-- Supplied entries follows --

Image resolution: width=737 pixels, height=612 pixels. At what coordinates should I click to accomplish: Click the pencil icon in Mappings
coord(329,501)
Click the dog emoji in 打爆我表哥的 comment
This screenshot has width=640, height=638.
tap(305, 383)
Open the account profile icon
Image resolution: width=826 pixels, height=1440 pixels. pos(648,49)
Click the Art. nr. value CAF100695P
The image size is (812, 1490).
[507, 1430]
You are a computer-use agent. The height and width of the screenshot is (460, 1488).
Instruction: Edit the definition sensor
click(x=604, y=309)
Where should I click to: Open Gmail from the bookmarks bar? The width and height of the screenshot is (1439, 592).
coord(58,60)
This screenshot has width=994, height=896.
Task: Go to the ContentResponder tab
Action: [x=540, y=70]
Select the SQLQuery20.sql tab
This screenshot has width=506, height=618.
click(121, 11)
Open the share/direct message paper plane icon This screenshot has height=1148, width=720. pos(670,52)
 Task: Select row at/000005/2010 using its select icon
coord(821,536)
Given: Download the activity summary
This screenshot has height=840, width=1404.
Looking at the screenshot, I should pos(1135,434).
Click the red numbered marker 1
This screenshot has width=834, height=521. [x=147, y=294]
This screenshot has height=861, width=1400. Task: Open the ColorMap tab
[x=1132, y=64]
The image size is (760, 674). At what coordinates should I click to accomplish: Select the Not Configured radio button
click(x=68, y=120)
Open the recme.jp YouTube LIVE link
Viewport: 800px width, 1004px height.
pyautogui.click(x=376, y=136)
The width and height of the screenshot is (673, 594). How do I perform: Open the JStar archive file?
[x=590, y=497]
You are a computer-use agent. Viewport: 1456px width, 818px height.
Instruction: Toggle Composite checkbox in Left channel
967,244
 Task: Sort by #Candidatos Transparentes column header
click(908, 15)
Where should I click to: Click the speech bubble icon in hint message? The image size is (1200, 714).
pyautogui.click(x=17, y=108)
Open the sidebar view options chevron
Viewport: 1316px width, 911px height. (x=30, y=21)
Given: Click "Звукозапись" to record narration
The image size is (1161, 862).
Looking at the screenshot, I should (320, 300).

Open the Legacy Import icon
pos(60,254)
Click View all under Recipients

-- Supplied entries concluded --

Only the number of lines in the data that hold "Given" should be stated.

▸ **Task solution**:
2